Collected data entries:
------------------------------------------------------------------------

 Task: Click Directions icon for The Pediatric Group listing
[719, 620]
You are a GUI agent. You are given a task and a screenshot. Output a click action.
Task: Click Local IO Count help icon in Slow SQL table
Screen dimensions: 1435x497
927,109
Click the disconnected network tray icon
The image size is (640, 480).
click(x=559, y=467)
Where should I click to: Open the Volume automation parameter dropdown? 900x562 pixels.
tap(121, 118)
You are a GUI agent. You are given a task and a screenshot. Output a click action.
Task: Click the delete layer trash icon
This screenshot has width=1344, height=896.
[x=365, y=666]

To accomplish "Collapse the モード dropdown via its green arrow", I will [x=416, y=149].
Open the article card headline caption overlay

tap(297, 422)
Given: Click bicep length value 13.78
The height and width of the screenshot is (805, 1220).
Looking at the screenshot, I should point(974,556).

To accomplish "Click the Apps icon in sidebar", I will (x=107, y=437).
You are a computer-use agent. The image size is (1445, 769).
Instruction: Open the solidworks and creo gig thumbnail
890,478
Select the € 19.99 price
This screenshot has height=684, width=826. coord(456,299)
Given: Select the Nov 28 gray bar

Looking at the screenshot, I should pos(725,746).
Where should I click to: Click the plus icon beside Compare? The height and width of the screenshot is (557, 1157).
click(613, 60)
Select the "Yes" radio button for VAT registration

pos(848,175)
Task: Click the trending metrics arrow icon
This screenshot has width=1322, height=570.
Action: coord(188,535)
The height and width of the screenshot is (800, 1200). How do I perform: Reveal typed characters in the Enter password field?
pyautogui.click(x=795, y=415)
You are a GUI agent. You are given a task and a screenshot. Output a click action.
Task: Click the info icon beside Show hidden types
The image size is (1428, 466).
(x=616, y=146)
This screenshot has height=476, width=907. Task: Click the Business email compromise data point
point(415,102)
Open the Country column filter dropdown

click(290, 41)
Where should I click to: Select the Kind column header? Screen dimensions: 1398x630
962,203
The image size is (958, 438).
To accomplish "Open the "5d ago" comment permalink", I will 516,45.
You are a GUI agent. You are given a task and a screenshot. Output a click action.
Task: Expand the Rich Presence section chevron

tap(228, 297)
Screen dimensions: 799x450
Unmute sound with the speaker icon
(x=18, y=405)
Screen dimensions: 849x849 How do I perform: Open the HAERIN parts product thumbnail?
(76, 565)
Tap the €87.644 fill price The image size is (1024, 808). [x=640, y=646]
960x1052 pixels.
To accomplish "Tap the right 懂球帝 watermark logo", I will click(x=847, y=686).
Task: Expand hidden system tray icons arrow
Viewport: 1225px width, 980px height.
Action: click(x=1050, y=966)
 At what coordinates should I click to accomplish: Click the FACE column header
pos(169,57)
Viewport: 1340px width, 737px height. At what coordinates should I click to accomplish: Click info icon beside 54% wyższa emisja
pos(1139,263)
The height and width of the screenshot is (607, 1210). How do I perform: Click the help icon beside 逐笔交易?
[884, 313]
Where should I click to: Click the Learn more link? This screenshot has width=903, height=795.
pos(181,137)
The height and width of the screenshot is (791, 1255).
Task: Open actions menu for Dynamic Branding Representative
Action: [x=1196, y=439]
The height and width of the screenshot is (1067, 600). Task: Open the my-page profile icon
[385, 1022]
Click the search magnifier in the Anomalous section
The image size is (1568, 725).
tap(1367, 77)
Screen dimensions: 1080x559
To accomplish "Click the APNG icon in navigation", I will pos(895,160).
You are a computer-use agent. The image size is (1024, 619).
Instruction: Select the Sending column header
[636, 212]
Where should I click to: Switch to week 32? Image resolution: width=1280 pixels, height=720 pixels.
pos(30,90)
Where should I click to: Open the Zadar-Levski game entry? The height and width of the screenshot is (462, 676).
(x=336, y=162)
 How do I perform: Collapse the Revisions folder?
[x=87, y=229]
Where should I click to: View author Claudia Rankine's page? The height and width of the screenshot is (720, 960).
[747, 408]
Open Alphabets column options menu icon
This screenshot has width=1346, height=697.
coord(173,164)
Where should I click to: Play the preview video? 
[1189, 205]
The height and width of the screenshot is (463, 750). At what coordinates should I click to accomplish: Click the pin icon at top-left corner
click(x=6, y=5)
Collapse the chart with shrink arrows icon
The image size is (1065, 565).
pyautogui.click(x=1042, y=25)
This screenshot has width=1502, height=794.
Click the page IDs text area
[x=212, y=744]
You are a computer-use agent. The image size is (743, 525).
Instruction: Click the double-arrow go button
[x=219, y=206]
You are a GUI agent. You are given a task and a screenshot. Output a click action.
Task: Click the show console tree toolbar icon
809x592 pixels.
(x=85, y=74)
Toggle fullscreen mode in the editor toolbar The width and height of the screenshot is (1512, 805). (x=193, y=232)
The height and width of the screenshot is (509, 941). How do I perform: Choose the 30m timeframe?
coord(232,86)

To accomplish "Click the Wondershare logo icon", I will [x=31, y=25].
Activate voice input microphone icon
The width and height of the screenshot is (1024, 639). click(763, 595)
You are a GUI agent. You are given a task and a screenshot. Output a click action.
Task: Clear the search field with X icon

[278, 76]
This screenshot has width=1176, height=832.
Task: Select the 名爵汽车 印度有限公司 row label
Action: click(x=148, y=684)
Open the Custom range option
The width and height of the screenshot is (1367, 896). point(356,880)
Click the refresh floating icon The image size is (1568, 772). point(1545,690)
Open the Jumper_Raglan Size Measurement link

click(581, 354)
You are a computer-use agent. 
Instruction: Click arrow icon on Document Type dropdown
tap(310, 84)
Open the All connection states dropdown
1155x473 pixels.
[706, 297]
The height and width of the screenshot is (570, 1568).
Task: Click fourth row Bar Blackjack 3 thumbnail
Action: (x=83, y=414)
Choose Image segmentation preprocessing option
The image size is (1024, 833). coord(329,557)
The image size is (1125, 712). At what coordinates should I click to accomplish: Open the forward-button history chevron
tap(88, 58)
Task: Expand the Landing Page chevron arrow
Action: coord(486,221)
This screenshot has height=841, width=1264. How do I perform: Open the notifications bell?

------------------------------------------------------------------------

Set down, exactly as they appear above, all lines from the one that has "Open Alphabets column options menu icon" down to the one that has "This screenshot has width=1502, height=794.", including those two and no others.

▸ REPLY TO THE TASK:
Open Alphabets column options menu icon
This screenshot has width=1346, height=697.
coord(173,164)
Where should I click to: Play the preview video? 
[1189, 205]
The height and width of the screenshot is (463, 750). At what coordinates should I click to accomplish: Click the pin icon at top-left corner
click(x=6, y=5)
Collapse the chart with shrink arrows icon
The image size is (1065, 565).
pyautogui.click(x=1042, y=25)
This screenshot has width=1502, height=794.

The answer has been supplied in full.